▶ BRIEF 1
Answer these questions from the school-day text, one per line.
(a) By what year are all students expected to be working on grade level?
(b) At what time do students at the jr/sr high school in Taiwan start their day?
(c) Which month did the kindergartener at the year-round public school get off?
▶ BRIEF 2
Extract every line of the entries that contains the word "should". Case counts.

The five-year-old law requires annual testing in reading and math for grades three through eight, and again in high school. All students are expected to be working on grade level by 2014.
Schools that fail to meet annual benchmarks are labeled as needing improvement and have to take steps to address the problem.
Up against such a tough requirement, extending the day makes sense, Harris said. “If you want kids to read, and you want to teach them how to read, they have to have time reading,” she said.
Read the rest of the article here.












7 responses so far ↓
Julie K in Taiwan // Feb 25, 2007 at 6:46 am
I’m interested in seeing the comments that result from this post. I’m a teacher in Taiwan and the students in my jr/sr high school start at 7:30am and go to 5:05 Some of the 1st and 2nd year jr students have elective classes that keep them until 9pm while the sr students stay that late at least three times a week.
t-bird // Feb 25, 2007 at 9:17 am
hmm, not sure on this one! In the UK an awful lot of kids go to “breakfast club” before school and “homework club” afterwards in order to fit round parent’s schedules and if the idea of extending hours was on that sort of model (more relaxed times at either end of the day with “edutainment” laid on rather than full on for the whole time) then I can see it would work. If however it’s jut going to be a few more hours of making the “less able” kids feel like **** by banging on and on with more and more torturous reading practice etc then I can see it just fouling up things more than they are now sadly.
Meg // Feb 25, 2007 at 2:20 pm
When can a kid just be a kid? When can they build forts and ride bikes and learn to swim? How about family time?
My girlfriend’s kindergartener was attending a public school that was considered year round. They got the month of July off.
What’s next?
That being said, I love the idea of more specials and interesting classes. When will policy makers identify these as true learning opportunities and build them into the existing school day?
mcewen // Feb 25, 2007 at 3:21 pm
It’s a balancing act that I would care to juggle with, however I would like to extend the school day by one period or unit [depending on their timetable system] to include the following;
art, music, PE [daily, and long enough session to play a match game], computer clubs because despite our affluent society their are pockets of poverty and I can think of a few others………….

▶ MATERIAL SHOWN
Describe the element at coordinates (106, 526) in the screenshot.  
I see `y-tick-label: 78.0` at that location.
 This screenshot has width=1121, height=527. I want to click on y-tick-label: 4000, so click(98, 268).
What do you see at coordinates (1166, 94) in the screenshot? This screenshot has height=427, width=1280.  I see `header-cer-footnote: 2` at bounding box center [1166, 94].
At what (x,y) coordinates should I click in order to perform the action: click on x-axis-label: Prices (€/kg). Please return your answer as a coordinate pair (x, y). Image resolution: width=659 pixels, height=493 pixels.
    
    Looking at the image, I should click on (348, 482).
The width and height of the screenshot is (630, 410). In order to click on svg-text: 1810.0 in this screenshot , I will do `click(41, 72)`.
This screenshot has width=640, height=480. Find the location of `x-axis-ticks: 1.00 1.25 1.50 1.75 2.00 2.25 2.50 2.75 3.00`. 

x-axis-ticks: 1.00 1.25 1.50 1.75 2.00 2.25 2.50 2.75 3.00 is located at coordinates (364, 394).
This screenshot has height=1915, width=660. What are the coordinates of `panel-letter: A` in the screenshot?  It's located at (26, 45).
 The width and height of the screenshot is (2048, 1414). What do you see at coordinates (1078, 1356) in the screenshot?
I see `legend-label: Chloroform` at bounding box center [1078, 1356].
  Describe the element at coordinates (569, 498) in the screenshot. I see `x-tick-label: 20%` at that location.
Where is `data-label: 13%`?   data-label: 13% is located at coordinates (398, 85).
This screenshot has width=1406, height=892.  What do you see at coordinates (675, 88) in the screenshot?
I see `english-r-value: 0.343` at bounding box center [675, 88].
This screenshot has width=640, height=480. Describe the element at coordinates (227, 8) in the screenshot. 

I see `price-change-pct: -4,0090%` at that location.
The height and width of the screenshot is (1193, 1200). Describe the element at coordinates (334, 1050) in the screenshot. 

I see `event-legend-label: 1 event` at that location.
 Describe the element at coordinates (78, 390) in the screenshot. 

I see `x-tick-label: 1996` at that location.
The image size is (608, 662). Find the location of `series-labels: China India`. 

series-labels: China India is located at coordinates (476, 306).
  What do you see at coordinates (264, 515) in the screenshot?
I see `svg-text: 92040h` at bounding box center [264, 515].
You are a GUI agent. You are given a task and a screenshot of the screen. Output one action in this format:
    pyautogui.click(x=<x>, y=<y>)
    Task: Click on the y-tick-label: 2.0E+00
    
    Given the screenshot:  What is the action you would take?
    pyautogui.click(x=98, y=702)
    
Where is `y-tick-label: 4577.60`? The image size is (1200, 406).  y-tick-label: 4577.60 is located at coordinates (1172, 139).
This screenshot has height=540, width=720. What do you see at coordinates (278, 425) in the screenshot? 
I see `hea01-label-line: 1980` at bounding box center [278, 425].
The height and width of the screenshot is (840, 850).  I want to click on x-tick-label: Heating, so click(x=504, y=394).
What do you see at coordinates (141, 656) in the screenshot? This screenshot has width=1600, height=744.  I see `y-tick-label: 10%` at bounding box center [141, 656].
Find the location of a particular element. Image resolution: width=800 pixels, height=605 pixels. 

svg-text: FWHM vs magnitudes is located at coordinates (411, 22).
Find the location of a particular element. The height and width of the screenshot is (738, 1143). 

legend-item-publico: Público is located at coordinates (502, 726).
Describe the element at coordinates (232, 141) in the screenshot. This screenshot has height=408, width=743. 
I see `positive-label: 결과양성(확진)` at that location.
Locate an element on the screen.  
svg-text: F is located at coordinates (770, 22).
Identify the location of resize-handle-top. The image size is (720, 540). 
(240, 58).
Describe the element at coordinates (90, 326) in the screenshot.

▶ RESULT 1
(a) 2014
(b) 7:30am
(c) July

▶ RESULT 2
At what (x,y) coordinates should I click in order to perform the action: click on x-axis-label: Prices (€/kg). Please return your answer as a coordinate pair (x, y). Image resolution: width=659 pixels, height=493 pixels.
    Looking at the image, I should click on (348, 482).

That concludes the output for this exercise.